The Dexter show is actually quite a solid portrayal. Definitely not a "sociopath with a heart." Yes, he protects his family with Rita, but only in a reptilian way, and doesn't like any of them very much.

I'd venture to say it's one of the better pieces of tv or cinema relating to sociopathy. American Psycho is good too, but I think the Bateman character mixes sociopath and narcissist traits in an inaccurate manner.

John Craig said...

Justin --
You've seen more Dexter than I have, so you're speaking with more authority there.

I've never seen American Psycho, but I would point out that all sociopaths are narcissists, it's part of their syndrome. (Not all narcissists are sociopaths, however.)

The Ambivalent Misanthrope said...

Dexter was a well-executed piece of entertainment. However, psychologically, Dexter is an impossibility. He kills with total premeditation, sometimes with a touch of sadism (for the viewers' vicarious thrill, since the 'victims' are all loathsome sociopaths themselves). Yet his motive is apparently a flimsy 'repetition compulsion' to 'get' his mother's killer --- or so it seemed to boil down to. But murder and sadism committed by killers in real life is about CONTROL (or practical business, such as offing drug supply competitors). Dexter is never about wanton, destructive control for the sake of control, and it's not mercenary business; his killing is about the meting out of Justice. That's why the audience ends up liking him. Dexter would NEVER kill an innocent just because he's filled with pent-up rage or bored tension that day. And that practically defines sociopathic killers.

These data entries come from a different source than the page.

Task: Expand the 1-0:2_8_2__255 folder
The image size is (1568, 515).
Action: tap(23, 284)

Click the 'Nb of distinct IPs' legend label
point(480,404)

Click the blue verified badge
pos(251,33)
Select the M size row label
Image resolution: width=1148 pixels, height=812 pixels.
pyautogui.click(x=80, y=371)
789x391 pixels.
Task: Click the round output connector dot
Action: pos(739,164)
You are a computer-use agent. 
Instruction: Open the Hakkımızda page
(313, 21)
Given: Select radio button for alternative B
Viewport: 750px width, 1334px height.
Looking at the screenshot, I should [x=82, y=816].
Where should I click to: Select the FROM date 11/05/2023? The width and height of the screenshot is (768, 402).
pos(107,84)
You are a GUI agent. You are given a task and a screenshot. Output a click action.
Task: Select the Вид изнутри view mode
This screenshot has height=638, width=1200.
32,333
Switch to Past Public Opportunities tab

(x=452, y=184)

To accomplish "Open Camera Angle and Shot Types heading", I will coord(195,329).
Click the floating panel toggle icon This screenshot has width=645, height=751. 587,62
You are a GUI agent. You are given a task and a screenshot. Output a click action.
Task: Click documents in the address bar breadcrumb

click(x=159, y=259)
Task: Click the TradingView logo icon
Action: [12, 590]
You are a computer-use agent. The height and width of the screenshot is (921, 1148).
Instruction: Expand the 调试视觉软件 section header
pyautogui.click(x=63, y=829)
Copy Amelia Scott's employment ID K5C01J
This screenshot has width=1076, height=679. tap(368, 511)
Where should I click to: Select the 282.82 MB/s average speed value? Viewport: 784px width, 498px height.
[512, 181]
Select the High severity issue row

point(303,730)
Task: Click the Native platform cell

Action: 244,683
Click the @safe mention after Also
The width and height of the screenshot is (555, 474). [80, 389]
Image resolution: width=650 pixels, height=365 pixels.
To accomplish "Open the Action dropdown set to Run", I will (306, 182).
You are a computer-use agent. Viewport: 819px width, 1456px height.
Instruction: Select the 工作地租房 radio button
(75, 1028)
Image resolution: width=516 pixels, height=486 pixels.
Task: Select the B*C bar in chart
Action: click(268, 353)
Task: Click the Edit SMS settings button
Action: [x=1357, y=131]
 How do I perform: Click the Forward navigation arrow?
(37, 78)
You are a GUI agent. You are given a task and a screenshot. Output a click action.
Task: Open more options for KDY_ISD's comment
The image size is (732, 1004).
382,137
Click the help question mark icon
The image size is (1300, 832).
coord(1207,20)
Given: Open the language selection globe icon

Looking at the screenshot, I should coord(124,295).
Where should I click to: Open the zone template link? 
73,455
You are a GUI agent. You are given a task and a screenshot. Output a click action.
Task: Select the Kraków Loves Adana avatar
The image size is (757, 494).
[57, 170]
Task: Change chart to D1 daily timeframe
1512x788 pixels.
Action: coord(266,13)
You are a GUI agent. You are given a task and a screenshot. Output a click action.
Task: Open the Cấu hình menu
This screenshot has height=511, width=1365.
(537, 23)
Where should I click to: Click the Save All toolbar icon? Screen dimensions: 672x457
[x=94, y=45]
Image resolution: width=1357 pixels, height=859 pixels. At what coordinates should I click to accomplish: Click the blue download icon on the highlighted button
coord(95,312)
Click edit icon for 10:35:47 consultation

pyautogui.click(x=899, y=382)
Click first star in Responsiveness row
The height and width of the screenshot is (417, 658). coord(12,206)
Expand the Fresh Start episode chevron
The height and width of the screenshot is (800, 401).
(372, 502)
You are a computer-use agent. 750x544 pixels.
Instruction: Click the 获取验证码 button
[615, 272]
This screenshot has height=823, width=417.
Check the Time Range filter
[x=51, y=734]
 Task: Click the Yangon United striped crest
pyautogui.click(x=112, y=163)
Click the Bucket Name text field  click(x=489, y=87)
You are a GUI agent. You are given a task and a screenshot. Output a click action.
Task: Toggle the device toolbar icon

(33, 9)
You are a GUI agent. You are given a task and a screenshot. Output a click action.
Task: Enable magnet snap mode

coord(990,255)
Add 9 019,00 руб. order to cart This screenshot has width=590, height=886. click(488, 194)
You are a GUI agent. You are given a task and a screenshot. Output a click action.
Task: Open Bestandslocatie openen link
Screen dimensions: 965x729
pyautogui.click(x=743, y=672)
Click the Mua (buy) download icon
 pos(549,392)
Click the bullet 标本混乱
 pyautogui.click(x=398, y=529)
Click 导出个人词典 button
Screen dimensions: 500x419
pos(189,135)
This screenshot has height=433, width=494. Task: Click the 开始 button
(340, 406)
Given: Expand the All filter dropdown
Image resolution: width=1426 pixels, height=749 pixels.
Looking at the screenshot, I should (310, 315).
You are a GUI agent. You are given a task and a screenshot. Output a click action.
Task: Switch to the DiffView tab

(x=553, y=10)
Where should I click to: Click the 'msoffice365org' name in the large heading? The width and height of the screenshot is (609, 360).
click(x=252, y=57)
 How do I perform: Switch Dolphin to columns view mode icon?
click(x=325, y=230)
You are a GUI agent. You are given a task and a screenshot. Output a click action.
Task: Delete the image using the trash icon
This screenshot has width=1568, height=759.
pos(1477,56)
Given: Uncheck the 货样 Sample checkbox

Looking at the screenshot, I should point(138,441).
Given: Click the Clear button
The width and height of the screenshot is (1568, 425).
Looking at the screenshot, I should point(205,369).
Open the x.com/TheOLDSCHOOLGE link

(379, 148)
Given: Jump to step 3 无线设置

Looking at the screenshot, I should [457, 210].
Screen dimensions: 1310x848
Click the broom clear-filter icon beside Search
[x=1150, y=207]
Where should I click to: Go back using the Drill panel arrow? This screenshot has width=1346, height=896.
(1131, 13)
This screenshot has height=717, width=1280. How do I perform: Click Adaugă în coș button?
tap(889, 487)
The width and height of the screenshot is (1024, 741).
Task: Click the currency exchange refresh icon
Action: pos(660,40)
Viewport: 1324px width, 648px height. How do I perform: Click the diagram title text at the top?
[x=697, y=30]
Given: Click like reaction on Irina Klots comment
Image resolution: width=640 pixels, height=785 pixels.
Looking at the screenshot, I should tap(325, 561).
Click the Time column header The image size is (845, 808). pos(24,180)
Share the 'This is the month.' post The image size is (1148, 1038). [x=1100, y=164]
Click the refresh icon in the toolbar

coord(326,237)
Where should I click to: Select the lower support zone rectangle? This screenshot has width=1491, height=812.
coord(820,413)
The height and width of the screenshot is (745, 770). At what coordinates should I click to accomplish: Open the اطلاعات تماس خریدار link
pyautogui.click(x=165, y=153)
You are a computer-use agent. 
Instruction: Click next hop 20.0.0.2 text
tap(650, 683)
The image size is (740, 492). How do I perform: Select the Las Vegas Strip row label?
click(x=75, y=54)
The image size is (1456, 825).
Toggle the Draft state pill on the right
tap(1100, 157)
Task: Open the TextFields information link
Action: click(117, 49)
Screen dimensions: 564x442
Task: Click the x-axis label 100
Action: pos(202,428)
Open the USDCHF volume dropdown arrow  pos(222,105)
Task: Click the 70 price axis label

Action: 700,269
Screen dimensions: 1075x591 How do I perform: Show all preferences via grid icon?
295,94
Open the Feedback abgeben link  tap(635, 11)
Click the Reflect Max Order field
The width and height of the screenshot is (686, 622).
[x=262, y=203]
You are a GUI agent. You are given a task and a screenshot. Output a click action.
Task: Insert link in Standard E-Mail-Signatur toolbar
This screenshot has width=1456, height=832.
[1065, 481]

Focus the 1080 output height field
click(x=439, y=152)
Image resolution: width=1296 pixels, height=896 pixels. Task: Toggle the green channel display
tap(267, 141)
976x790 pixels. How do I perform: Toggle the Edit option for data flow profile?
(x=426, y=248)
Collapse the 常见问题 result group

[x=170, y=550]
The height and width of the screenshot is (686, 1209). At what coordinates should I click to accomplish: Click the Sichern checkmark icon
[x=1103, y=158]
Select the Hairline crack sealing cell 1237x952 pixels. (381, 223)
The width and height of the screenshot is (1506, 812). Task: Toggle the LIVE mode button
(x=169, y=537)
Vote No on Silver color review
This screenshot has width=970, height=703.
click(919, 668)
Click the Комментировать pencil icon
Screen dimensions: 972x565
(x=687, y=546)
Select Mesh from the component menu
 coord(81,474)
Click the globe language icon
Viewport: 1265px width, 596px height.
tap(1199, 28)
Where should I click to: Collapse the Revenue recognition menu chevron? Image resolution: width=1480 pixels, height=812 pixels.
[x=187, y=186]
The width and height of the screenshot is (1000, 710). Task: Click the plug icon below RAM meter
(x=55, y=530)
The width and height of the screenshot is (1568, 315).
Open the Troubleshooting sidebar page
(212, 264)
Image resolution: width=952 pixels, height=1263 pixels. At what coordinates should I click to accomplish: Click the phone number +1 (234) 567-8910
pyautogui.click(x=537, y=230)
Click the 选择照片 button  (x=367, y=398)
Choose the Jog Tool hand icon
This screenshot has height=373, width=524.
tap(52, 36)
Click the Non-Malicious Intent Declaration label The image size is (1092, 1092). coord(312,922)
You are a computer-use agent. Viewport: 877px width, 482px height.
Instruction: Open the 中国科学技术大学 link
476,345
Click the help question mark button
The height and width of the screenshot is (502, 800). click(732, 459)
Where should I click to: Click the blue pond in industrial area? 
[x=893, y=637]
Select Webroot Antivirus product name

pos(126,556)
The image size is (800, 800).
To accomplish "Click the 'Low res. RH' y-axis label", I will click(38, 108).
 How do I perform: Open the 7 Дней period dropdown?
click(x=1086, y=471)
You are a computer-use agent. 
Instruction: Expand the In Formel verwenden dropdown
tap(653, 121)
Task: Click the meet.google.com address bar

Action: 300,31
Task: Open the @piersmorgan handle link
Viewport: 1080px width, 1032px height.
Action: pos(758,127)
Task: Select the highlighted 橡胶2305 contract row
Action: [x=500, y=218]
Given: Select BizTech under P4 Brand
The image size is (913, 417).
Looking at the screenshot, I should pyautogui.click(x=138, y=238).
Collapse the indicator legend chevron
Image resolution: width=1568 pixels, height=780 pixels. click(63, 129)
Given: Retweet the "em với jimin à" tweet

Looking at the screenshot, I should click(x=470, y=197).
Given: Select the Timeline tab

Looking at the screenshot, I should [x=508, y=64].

On the other hand, most socialized citizens have an almost insurmountable revulsion and inhibition about killing another human being, even if that person is the vilest of sociopaths deserving of execution. It would be virtually impossible to develop the cold detachment about killing others multiple times that Dexter is capable of. The only way to do so is to have no qualms, no inhibitions and no conscience. And so that's why Dexter ends up making no sense as a realistic character.

John Craig said...

Ambivalent Misanthrope --
Thank you for putting into words much better than I did why the Dexter characterization rings false. I was a little reluctant to really get into it since I haven't seen much of the show; but the premise, a likable sociopath, always seemed false to me. From what I saw, it was almost as if Dexter was a superhero show, and he got his superpowers from being a sociopath, so he was capable of meting out justice in a way we ordinary human beings could never dream of. And, like all superheroes/avenging angels, he only went after the bad guys. You know, just like Ted Bundy or John Wayne Gacy or Jeffrey Dahmer.